Hundreds of migrants from Central America traveling through Mexico have gathered around a tense US border crossing, where US security measures created long lines of Mexicans headed to the US to attend Thanksgiving gatherings.
With few belongings, and many of them with children in tow, the migrants set out for the crossing from the baseball field in the Mexican border city of Tijuana where they have been camped out.
They arrived at the Chaparral border crossing in Tijuana on Thursday, opposite San Diego, California, and said they would wait there until they could request asylum, in spite of growing US measures to tighten the border.
Around 6,000 migrants who have trekked across Mexico in a caravan in recent weeks are now crammed into the baseball field.
“We are already desperate, last night it rained and we all got wet. There is no room left. We are all sick. My children have a cold ... and nobody has come to give us help,” said David, a Honduran who only provided his first name.
Earlier on Thursday, US President Donald Trump said he had authorized the use of lethal force on the border and warned that the United States could close the whole frontier.

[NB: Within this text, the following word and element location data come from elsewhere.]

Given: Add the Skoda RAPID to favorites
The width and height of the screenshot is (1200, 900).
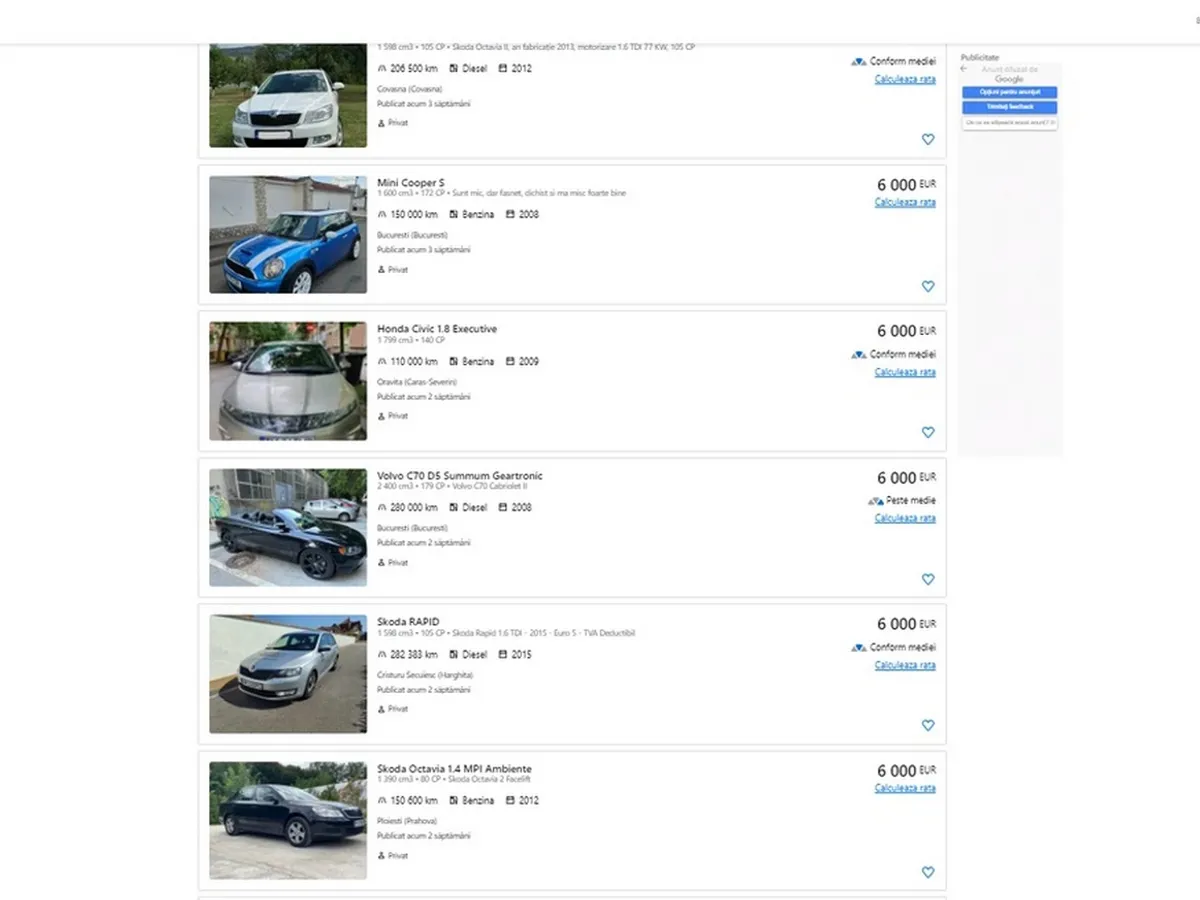Looking at the screenshot, I should (927, 726).
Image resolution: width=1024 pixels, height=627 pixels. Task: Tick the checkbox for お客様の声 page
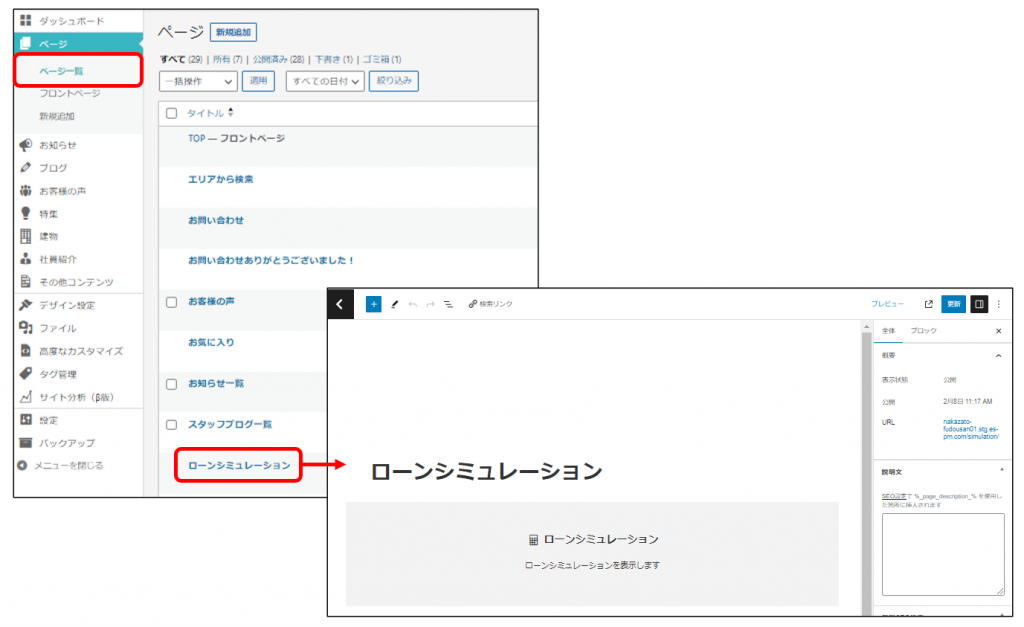(x=171, y=301)
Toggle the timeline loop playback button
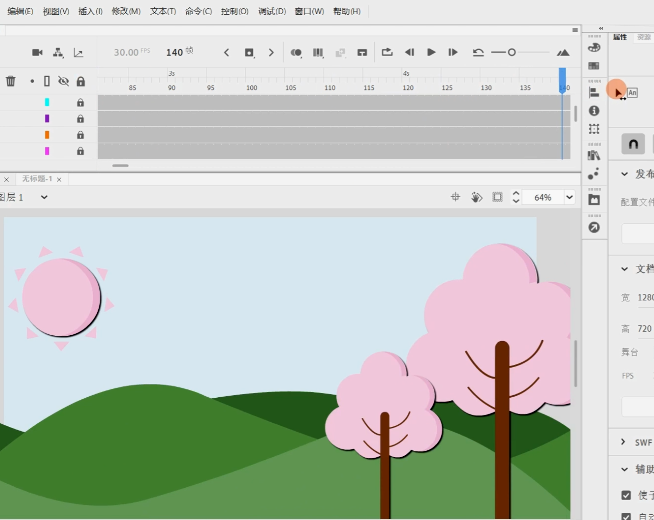Image resolution: width=654 pixels, height=520 pixels. (387, 52)
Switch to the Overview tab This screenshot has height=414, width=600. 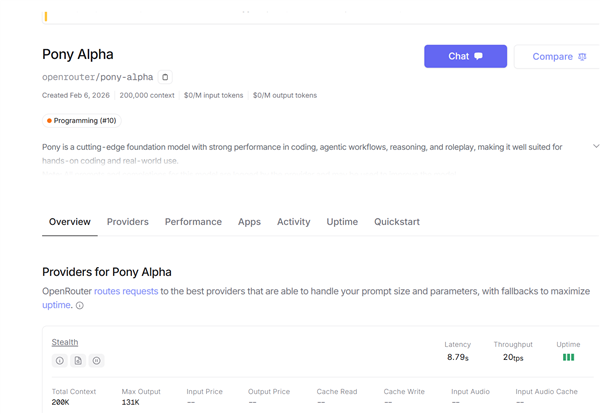pyautogui.click(x=70, y=222)
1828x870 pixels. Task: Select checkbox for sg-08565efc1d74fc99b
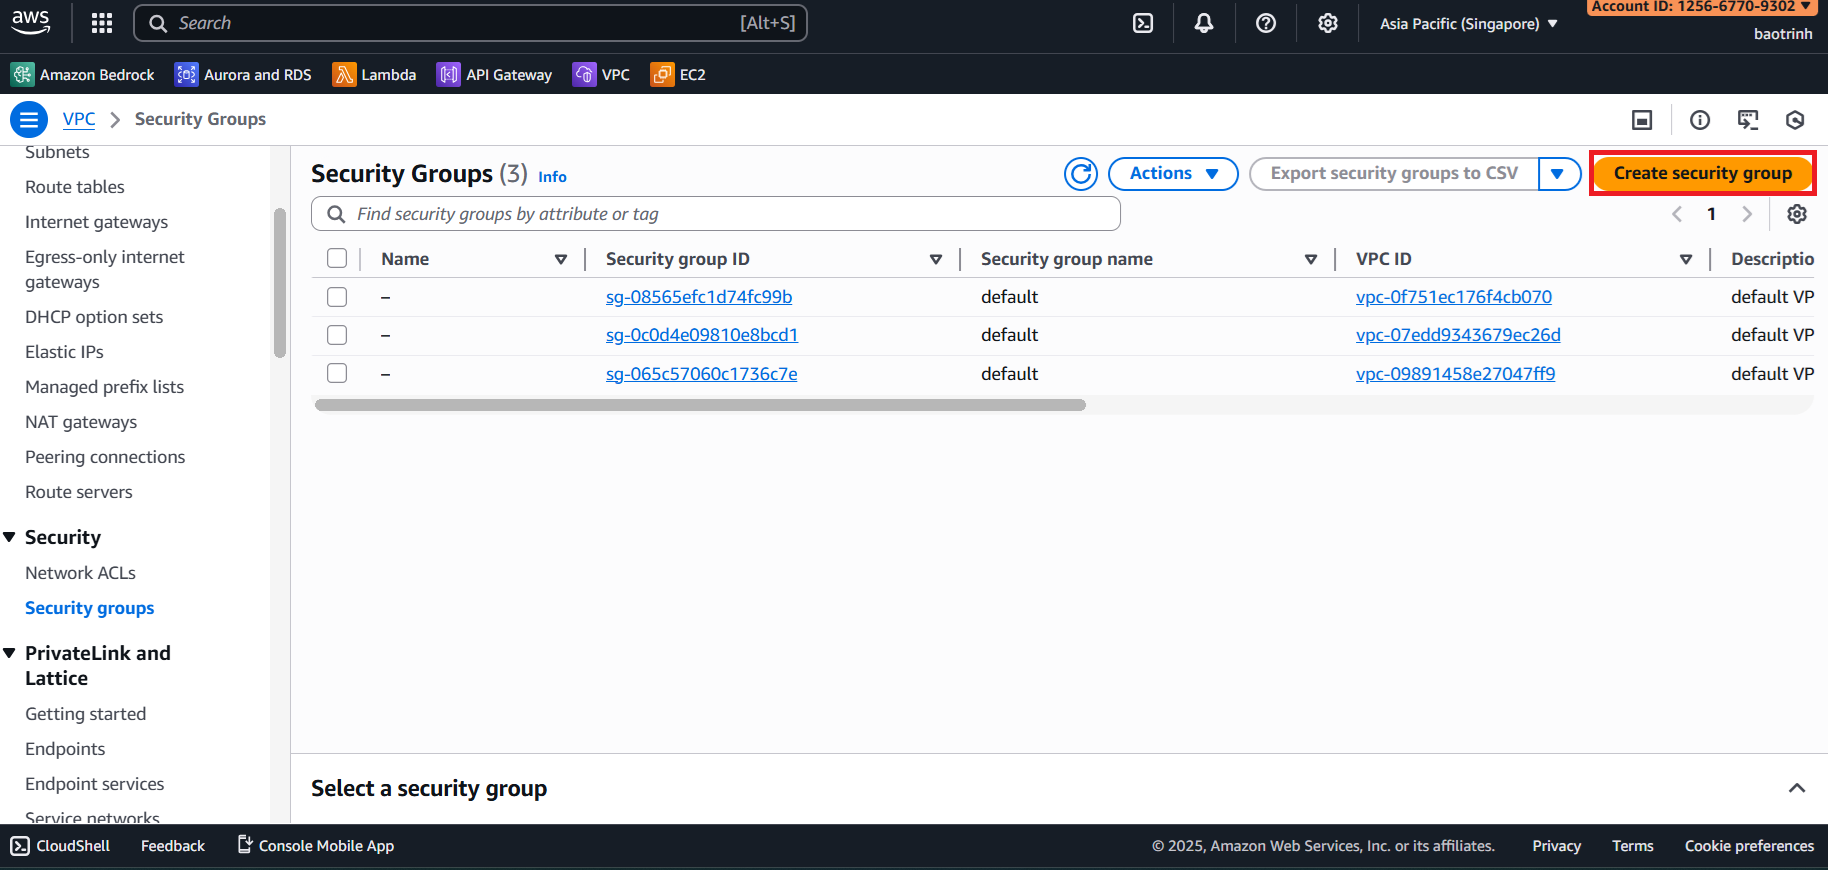pyautogui.click(x=337, y=297)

Tens of thousands of Mexicans enter the United States daily to work or study, and many were trying to get to Thanksgiving celebrations.

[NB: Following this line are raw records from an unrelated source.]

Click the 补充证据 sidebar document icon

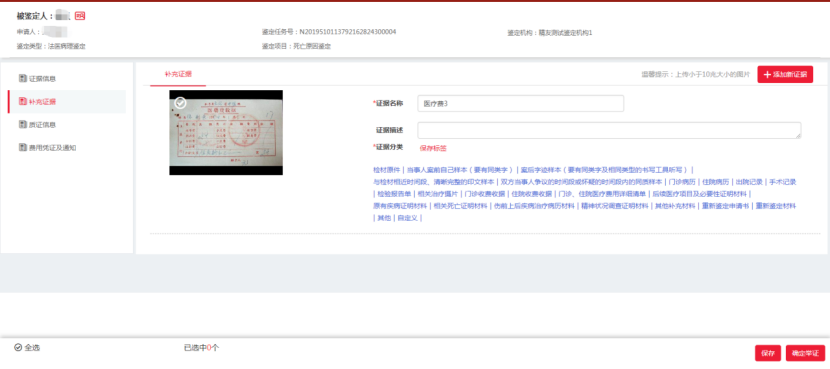pyautogui.click(x=23, y=101)
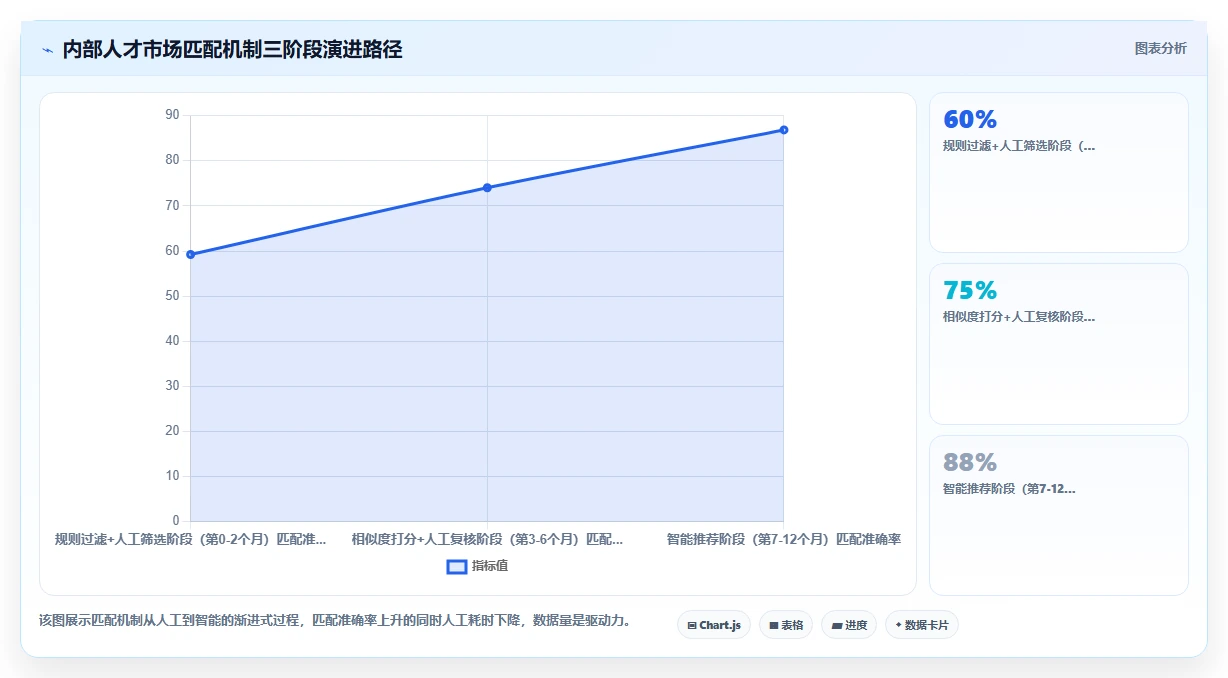Click the 数据卡片 tag icon
The height and width of the screenshot is (678, 1228).
(x=899, y=625)
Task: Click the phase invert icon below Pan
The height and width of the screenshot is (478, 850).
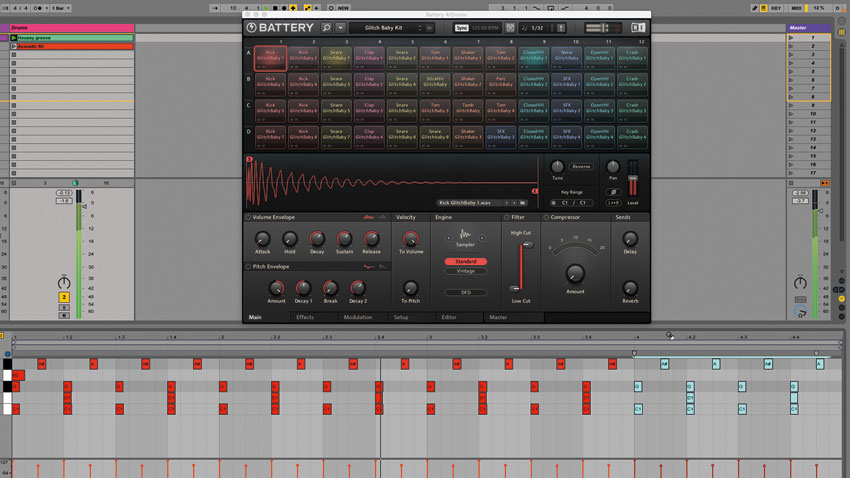Action: coord(613,192)
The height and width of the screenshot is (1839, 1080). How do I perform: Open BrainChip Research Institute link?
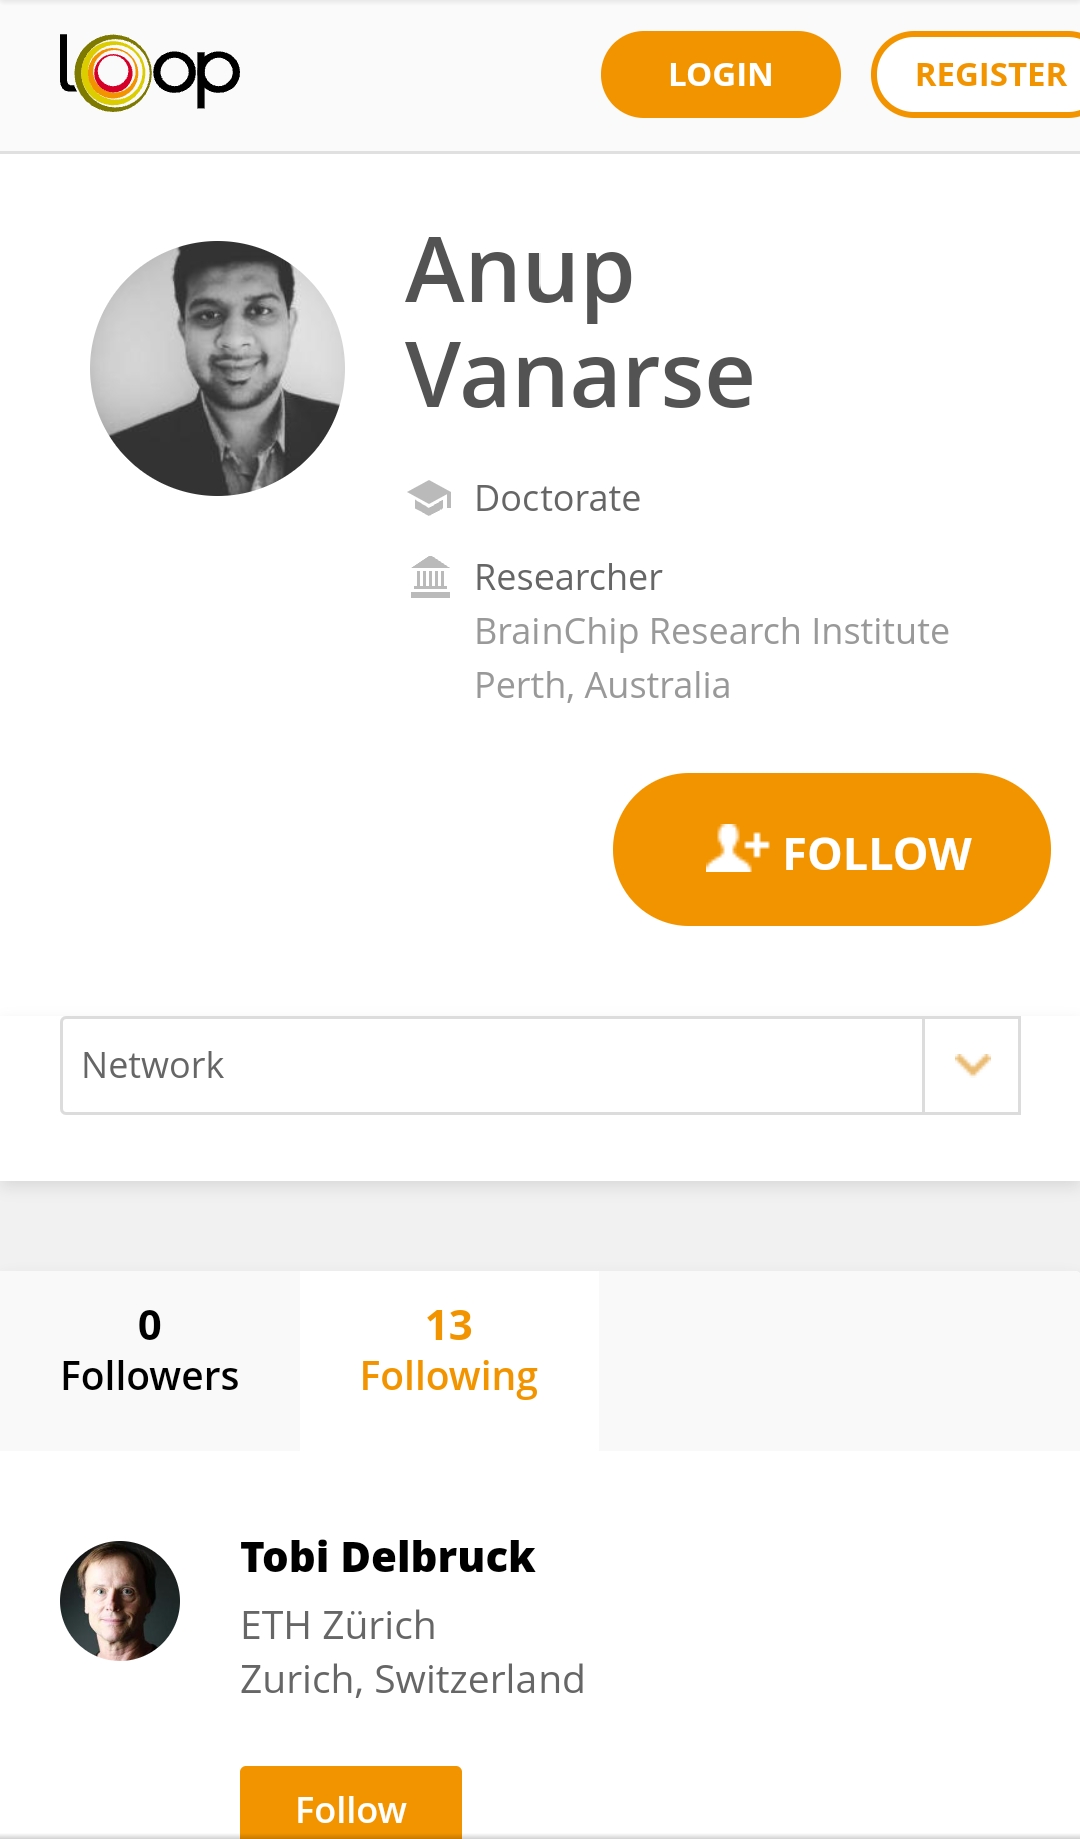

Tensions were palpable at the Tijuana border crossing into San Diego, which was briefly shuttered in the afternoon by US officials as they performed a security exercise.
Mexican police and soldiers stood guard at the border crossing, where the Central Americans had gathered, while a helicopter buzzed over the US side.
Authorities in Tijuana said the migrants are facing up to a six-month wait to be able to get an appointment to plead their case for asylum with US authorities.
Earlier this week, US officials briefly closed the main border crossing in Tijuana, putting up concrete barricades and razor wire after reports that migrants could try to rush the crossing.
“I want President Trump to know that we’re peaceful people, we don’t have weapons, we haven’t come to do evil,” said a man who declined to give his name, holding a white flag on a wooden stick that read “Peace, God is with us.” “We want to work, we want them to help us for the love of God,” he added.
Trump has made his hard-line stance on immigration an integral part of his presidency and a key issue during the midterm congressional elections this month.